Our daughter recently sent us link to a July 13, 2016 story in the Co.Design website by Diana Budds called The House Divorce Built – This floating home breaks up as fast as your relationship (and can get back together just as quickly). http://www.fastcodesign.com/3061767/the-house-divorce-built?utm_content=buffer463f7&utm_medium=social&utm_source=twitter.com&utm_campaign=buffer Ms. Budds said:
It’s a fact of life that people fall in and out of love. Around 40% to 50% of marriages in the United States end in divorce, and it’s rarely a clean break. Studio OBA, an architecture firm based in Amsterdam, wants to make one part of that process a little less painful: splitting up property. The firm’s prefab Prenuptual Housing concept, developed in tandem with Omar Kbiri, an entrepreneur and marketing specialist, is a single house that splits in two.
Recognizing that many people live on floating homes along Amsterdam’s canals, Studio OBA took advantage of the maritime setting and created a lightweight timber and carbon-fiber structure that’s composed of two sections that can drift apart and function as two separate houses when necessary. While the house is still in its conceptual phases, the architects plan to build a prototype, and Kbiri aims to begin taking orders for the prefabs in 2017.

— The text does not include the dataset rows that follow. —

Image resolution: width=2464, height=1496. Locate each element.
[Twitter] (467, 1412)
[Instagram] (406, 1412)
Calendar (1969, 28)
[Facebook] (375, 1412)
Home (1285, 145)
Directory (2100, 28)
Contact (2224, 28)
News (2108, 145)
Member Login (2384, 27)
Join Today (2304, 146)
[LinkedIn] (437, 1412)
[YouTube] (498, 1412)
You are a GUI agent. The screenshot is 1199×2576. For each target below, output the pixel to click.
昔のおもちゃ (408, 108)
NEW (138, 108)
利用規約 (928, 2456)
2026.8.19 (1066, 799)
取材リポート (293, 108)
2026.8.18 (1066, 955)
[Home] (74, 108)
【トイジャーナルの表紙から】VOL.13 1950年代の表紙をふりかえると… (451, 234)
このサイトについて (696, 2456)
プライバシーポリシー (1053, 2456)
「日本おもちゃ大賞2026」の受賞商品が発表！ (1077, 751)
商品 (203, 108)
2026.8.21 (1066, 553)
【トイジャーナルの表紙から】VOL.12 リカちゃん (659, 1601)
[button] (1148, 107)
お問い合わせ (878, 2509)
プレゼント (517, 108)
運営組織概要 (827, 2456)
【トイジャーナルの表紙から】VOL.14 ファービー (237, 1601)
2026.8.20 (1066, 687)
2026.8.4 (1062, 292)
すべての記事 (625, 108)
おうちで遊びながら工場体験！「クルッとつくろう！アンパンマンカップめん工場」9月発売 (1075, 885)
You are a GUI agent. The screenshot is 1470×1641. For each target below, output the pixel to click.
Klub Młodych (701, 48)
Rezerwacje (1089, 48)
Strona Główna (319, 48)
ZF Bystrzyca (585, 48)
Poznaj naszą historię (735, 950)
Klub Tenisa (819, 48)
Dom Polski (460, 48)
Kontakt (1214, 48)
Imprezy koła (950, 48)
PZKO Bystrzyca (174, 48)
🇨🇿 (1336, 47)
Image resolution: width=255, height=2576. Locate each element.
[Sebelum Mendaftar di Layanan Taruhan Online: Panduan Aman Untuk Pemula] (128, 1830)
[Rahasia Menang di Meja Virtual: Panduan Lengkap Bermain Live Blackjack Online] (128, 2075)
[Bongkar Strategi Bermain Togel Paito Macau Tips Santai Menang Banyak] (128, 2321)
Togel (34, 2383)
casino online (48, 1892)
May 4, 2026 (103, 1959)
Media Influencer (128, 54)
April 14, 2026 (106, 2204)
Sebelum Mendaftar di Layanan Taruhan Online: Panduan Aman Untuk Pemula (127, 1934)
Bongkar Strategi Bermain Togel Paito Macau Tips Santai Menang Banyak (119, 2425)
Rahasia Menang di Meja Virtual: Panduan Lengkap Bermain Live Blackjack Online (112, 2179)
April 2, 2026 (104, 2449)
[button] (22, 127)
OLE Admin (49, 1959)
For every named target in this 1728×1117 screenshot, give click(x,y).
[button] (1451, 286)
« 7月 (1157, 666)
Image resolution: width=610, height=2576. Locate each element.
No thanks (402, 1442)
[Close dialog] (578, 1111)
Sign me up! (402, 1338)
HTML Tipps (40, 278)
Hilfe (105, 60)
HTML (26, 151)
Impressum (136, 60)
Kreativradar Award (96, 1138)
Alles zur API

We can stabilize the home front during an otherwise very hectic time,” Kbiri told Dezeen. “With this concept you namely don’t need to relocate after a breakup.
It just makes sense to create a design that can accommodate the complex realities of human partnerships.
In the past, architects have experimented with the notion of living spaces designed for after a relationship sours. Considering the volatility of housing markets—both rentals and sales—it just makes sense to create a design that can accommodate the complex realities of human partnerships. Additionally, the design would work for families: Parents of the boomerang generation could finally get their kids out of the nest by splintering off their half of the house.
While making a clean break is sure to entice some people to the design, those intent on a “happily ever after” ending take note: The two halves can rejoin into a single structure whenever the couple wants.”
In the January 21, 1983, the New York Times published the following story entitled “A House Divided: http://www.nytimes.com/1983/01/21/us/a-house-divided.html
CENTRAL CITY, Ky., Jan. 20— Virgil M. Everhart chopped and sawed away at the insides of his house today in the glare of television lights, cutting it in half because his wife had asked for an even property settlement in their divorce. He stopped after a judge criticized his ”cute trick” and awarded his wife temporary child support and alimony. Mr. Everhart, a 57-year-old welder who called his plan ”the only way I could figure to fight the system,” hacked through the floor, walls and ceiling to carve a line that would leave the interior in two equal portions, one marked ”His,” the other ”Hers.” ”The only thing standing between you and the jailhouse door is your job,” Judge Dan Cornette said today in Muhlenberg County Circuit Court. Janice Everhart said she did not want to bring charges against her husband, the father of her two teen-agers. ”All I want is my freedom,” she said.
This may show how far we have come. Couples don’t have to saw houses in half anymore, they can just take them apart!